To do:
Using the records below, write out again exactly the lines that begin at the line containing "You are a GUI" and end at the line containing "772x437 pixels.", and no other lines.

Task inputs:
· · · · · · ·
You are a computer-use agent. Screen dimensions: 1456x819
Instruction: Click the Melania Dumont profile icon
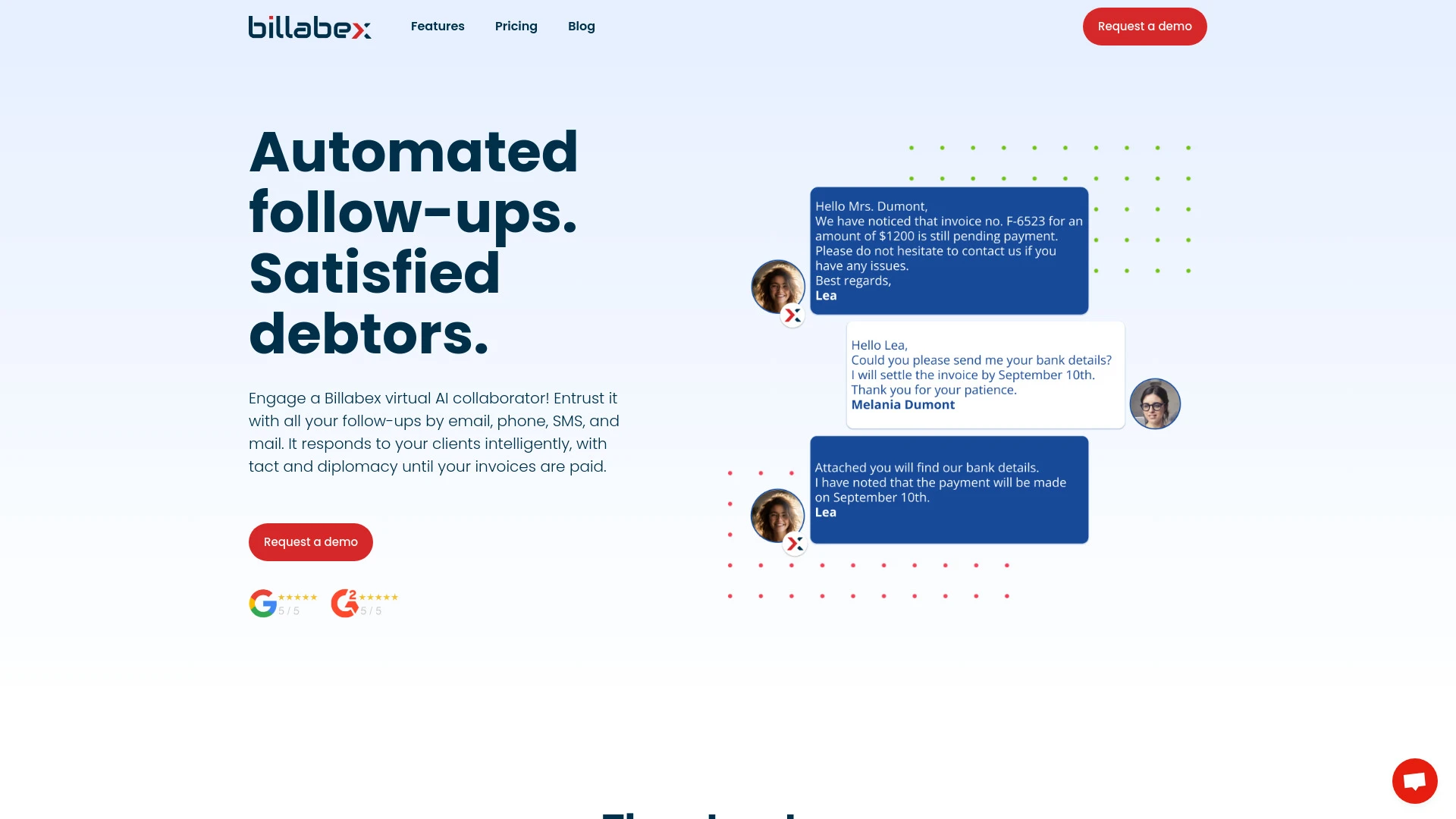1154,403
· · · · · · ·
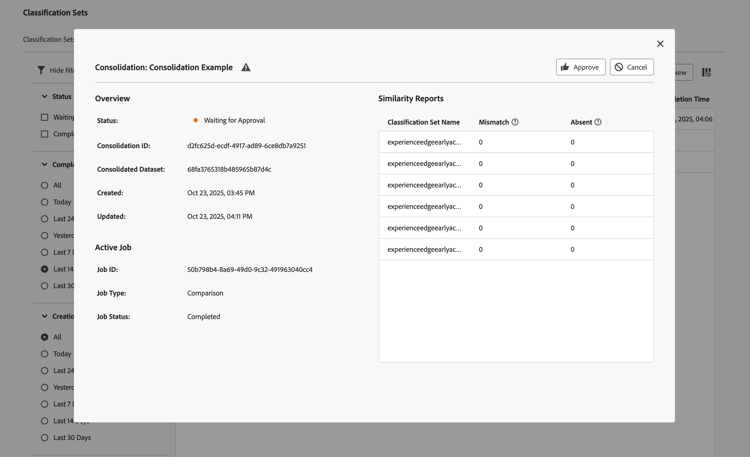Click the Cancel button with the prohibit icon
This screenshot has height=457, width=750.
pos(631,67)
· · · · · · ·
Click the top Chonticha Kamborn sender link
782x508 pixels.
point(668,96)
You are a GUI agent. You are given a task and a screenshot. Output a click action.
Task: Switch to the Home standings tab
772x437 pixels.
· · · · · · ·
Solution for this exercise:
You are a GUI agent. You are given a task and a screenshot. Output a click action.
Task: Switch to the Home standings tab
772x437 pixels.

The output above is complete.